Las siguientes 3 horas, fueron de continuos sobresaltos y dolores para
la futura mamá, pues Ángeles había
decidido que nada de epidural, que podía restar fuerzas y sensibilidad en el
momento de empujar, así que había que aguantar el dolor como se pudiese. La matrona entró
no menos de 10 veces, y en todas ellas,
la respuesta a ninguna pregunta por nuestra parte era siempre la misma:"va bien la cosa, ya
van………centímetros, cuando dilates un poco más te subimos". Pues nada, a seguir
a seguir soplando para ahuyentar el
dolor, pues es lo único que nos quedaba.
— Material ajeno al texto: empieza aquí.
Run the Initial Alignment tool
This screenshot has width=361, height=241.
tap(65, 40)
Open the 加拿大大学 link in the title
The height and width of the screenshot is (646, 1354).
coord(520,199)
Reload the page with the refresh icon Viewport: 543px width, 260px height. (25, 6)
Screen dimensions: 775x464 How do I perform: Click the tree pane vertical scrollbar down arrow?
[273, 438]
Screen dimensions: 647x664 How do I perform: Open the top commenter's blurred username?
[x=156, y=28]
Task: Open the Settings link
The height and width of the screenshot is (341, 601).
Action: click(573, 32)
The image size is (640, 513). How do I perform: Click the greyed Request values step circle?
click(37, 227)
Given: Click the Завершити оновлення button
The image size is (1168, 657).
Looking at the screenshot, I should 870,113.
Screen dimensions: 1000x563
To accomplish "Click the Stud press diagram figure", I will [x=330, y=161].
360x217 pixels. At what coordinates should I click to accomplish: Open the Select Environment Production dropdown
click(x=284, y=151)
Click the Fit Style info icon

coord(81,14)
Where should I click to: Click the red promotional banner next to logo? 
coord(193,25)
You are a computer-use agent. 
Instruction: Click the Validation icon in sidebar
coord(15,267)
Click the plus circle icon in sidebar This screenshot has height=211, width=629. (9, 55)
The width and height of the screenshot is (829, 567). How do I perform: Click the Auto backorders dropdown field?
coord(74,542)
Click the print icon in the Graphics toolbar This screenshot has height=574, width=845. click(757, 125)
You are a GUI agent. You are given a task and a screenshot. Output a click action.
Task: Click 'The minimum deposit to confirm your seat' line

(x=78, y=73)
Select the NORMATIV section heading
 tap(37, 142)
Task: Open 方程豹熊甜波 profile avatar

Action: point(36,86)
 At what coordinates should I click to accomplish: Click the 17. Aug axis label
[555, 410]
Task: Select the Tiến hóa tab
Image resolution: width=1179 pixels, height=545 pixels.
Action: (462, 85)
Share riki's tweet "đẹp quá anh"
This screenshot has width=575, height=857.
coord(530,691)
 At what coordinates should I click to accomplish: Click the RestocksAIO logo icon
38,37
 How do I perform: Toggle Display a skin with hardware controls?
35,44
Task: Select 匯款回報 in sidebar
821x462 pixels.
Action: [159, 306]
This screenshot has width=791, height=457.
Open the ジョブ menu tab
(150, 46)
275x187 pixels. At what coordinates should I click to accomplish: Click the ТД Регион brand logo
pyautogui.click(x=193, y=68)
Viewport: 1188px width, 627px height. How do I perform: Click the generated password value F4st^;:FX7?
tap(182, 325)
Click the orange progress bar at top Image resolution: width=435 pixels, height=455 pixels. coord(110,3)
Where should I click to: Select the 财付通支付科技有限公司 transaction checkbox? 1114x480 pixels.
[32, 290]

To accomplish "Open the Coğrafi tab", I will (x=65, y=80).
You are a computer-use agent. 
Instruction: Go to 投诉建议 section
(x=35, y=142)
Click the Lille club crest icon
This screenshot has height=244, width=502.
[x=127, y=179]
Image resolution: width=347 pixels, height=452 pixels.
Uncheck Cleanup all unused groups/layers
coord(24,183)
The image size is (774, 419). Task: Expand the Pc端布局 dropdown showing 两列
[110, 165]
Por fin, y no sé si fue a la 11, 12
ó 14, la matrona dio el visto bueno a lo dilatado, y para el quirófano que nos
fuimos.
“Papa, usted de momento se queda
fuera, que ya le avisaremos”. Joder, me dije: Si habíamos quedado en que yo iba también a ser actor protagonista, aunque fuese de
reparto, pero protagonista. Por mi cabeza empezaron a pasar los “miedos” a
perderme el parto, a que algo se estaba complicando y que entonces no me
dejarían entrar—esa fue la única premisa que me puso el doctor para perderme el
parto, que la niña viniese con el cordón
enrollado--, pero aquellos 3 minutos eternos de espera pasaron, y una enfermera
con bata verde y bozal del mismo color, salió del quirófano, y me extendió a mí
otra bata y bozal, me los puse, y para adentro que fui. Me sitúe frente al
doctor, y agarrando con todas mis
fuerzas la mano de Ángeles, intenté empujar yo también, sabía que físicamente
no podía hacer nada, pero sicológicamente podía hacer mucho más de lo que me imaginaba.
Pasaron 2 minutos o quizá menos hasta que la niña estaba totalmente fuera, pero la eternidad volvió a ser parte
de mi cabeza. Ahora tocaba escuchar el primer gemido del bebé, y aunque fueron
segundos o quizá décimas de segundo, otra vez el tiempo transcurrió a cámara
lenta. Ese primer llanto de Laura, abrió su vida entre los terrenales y la veda de la emoción en sus padres.
El camino del quirófano a la
habitación no fue largo, pero fue de lo
más mercantil, ya que antes de tomar posesión de 321, tuve que ir firmando toda
clase de volantes, y es que la matrona por un lado, el pediatra por otro, e
incluso el médico, me hicieron firmar el volante que les aseguraba el” pecunio”
de haber trabajado aquel día festivo.
Creo que merecía la pena recordar aquel momento.